About this exercise: Find the string "will" in the records and copy each line where it occurs.

[Extracted data entries]
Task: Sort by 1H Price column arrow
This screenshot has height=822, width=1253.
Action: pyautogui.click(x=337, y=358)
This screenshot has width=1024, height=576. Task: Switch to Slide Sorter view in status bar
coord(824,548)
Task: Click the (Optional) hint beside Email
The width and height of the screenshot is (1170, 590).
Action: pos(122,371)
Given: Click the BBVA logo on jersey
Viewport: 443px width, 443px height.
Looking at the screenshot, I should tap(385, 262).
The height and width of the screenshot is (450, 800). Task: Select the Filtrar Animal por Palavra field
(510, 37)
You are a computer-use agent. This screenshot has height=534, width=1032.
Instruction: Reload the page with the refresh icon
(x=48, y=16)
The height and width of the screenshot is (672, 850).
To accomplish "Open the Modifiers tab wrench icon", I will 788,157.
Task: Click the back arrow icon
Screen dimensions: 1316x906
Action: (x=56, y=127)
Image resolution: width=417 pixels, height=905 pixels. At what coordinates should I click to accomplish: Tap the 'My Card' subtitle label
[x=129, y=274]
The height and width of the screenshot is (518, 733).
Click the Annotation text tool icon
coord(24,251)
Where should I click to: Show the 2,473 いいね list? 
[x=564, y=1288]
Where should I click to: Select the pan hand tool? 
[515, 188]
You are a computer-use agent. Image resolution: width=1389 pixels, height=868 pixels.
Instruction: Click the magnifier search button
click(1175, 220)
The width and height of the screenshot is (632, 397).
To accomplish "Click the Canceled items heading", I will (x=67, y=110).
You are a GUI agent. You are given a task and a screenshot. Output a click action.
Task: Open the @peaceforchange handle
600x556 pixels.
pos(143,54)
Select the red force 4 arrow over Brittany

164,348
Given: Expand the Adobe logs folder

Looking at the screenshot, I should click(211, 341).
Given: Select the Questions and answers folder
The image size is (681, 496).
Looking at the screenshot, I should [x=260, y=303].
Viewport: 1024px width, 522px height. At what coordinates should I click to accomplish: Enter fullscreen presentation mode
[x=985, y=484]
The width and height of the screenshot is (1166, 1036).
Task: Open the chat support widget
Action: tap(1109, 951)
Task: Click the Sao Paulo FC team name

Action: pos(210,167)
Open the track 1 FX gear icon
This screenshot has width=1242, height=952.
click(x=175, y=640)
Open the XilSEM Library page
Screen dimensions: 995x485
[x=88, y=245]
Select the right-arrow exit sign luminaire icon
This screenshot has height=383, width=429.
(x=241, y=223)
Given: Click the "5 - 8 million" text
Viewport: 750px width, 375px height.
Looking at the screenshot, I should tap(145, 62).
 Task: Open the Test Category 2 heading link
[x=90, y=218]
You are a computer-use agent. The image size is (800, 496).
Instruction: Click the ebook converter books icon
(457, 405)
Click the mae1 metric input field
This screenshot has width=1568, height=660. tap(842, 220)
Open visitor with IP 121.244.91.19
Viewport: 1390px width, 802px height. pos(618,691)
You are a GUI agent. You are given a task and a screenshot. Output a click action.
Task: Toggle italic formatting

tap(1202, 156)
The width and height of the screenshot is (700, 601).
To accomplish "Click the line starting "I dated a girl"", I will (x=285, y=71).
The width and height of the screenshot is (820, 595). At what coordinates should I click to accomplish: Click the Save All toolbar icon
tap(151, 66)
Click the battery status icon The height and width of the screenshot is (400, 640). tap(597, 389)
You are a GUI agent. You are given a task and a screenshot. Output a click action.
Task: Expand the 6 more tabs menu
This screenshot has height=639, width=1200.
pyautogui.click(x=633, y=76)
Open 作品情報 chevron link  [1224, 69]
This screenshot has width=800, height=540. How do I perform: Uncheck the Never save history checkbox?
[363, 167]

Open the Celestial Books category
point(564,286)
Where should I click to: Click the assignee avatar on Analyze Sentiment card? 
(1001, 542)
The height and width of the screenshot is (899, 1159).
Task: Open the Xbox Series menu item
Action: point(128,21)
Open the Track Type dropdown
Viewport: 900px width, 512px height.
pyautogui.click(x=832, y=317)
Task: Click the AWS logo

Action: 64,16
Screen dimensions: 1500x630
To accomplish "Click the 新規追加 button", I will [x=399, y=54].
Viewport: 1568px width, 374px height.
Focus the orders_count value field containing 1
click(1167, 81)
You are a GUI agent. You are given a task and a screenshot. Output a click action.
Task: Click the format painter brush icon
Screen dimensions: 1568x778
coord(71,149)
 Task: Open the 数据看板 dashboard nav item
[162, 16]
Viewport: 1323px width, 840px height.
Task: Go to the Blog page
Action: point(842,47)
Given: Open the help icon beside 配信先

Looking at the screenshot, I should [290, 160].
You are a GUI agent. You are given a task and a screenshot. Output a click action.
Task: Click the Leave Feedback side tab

Finished exercise:
To accomplish "Open the Modifiers tab wrench icon", I will 788,157.
To accomplish "Click the Canceled items heading", I will (x=67, y=110).
To accomplish "Click the line starting "I dated a girl"", I will (x=285, y=71).
To accomplish "Click the 新規追加 button", I will [x=399, y=54].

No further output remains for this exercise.